To do: Omit the pictures and retype only the lines from the one containing "Where should I" through the end of the listing, both ends included.

Task data:
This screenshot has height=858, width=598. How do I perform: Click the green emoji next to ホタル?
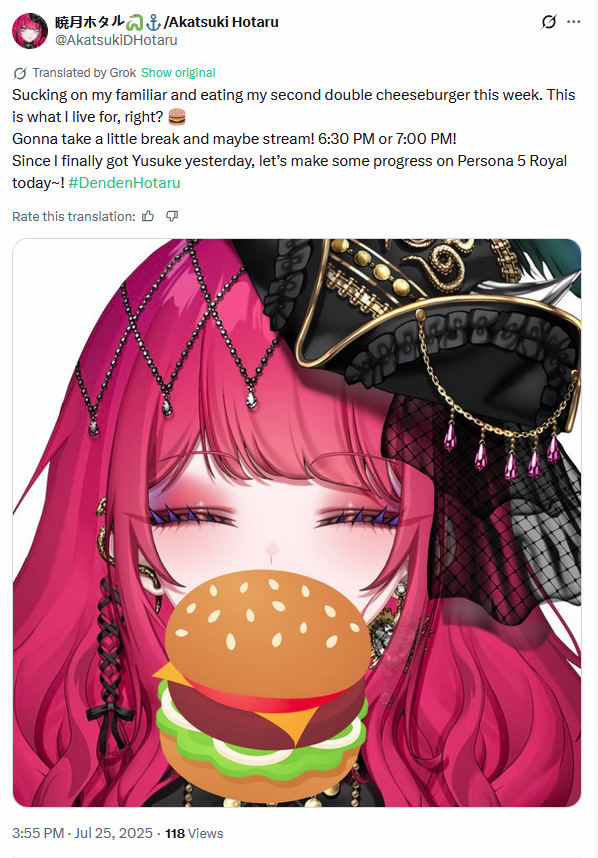135,22
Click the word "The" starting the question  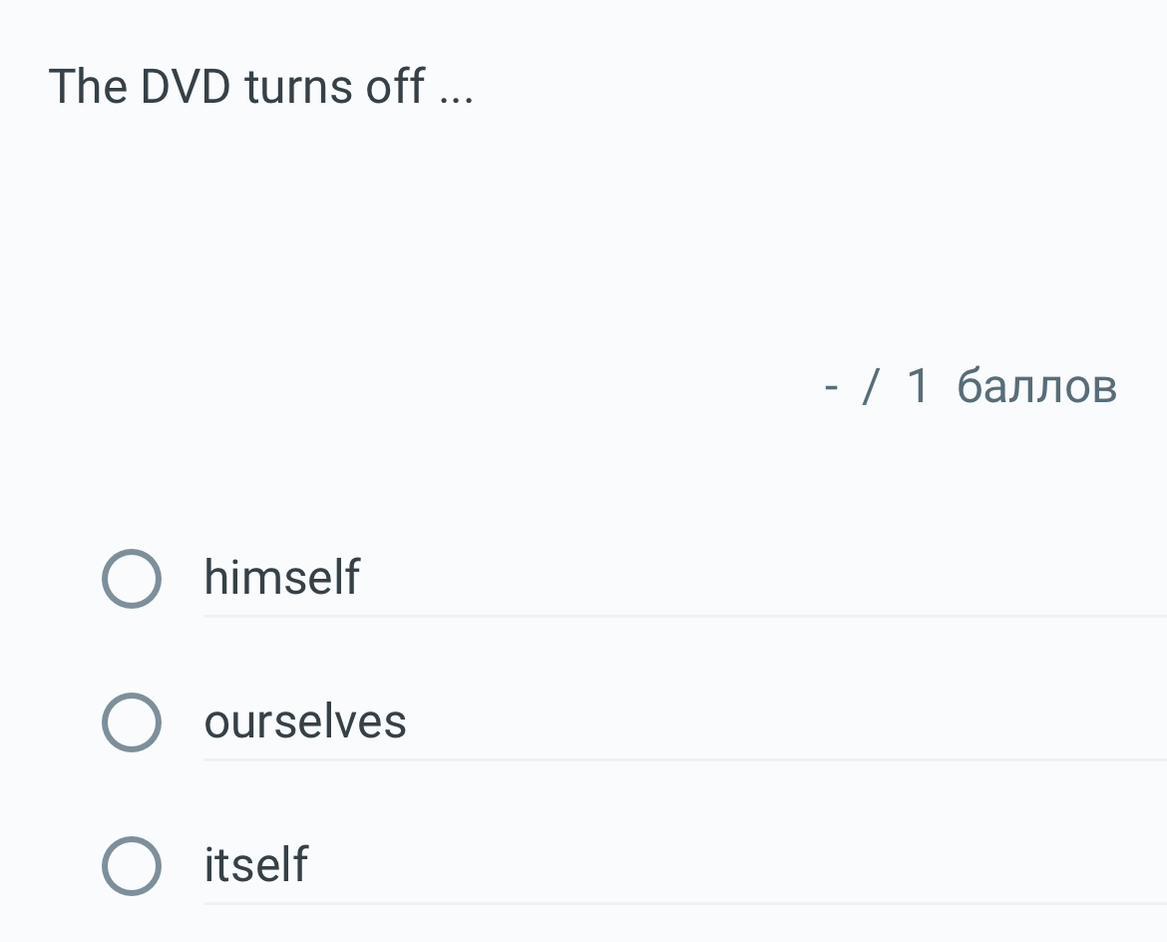click(87, 87)
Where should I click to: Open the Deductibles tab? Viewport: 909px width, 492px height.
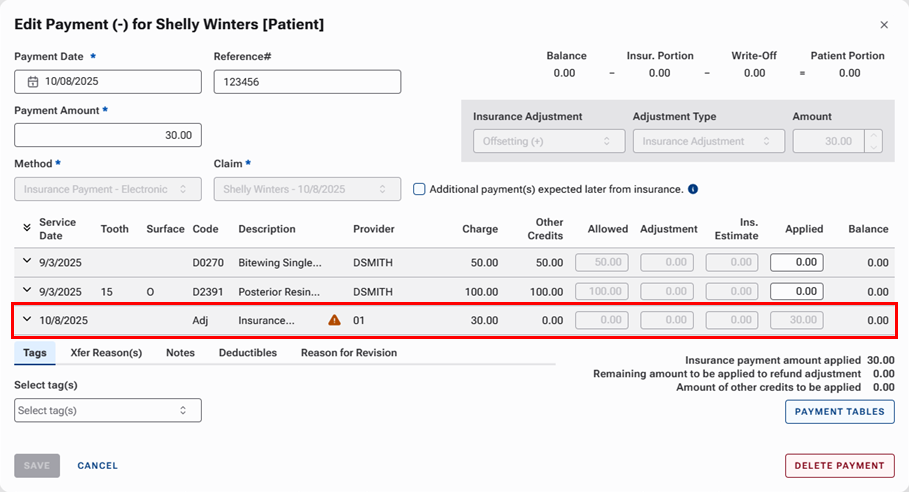247,353
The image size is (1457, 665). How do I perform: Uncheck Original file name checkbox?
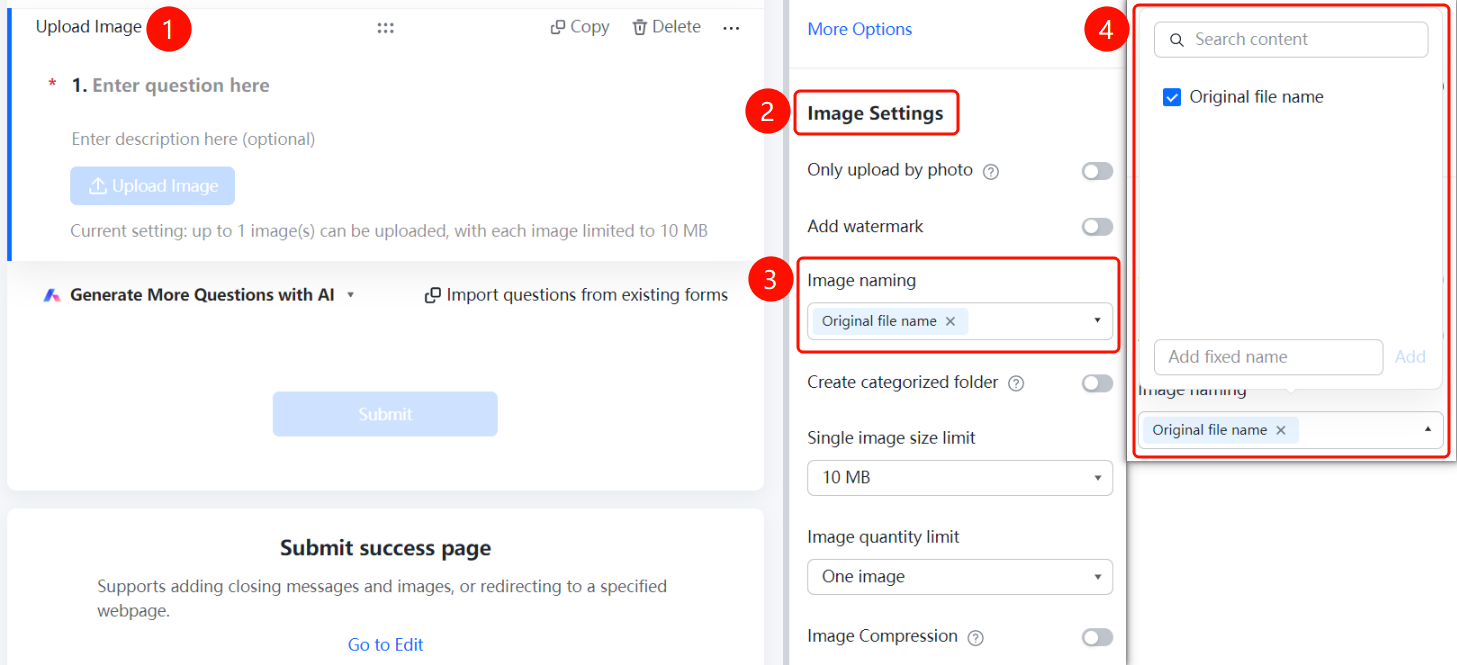tap(1172, 97)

Exercise result:
Where should I click to: Open the Deductibles tab? Viewport: 909px width, 492px height.
247,353
The image size is (1457, 665). How do I perform: Uncheck Original file name checkbox?
tap(1172, 97)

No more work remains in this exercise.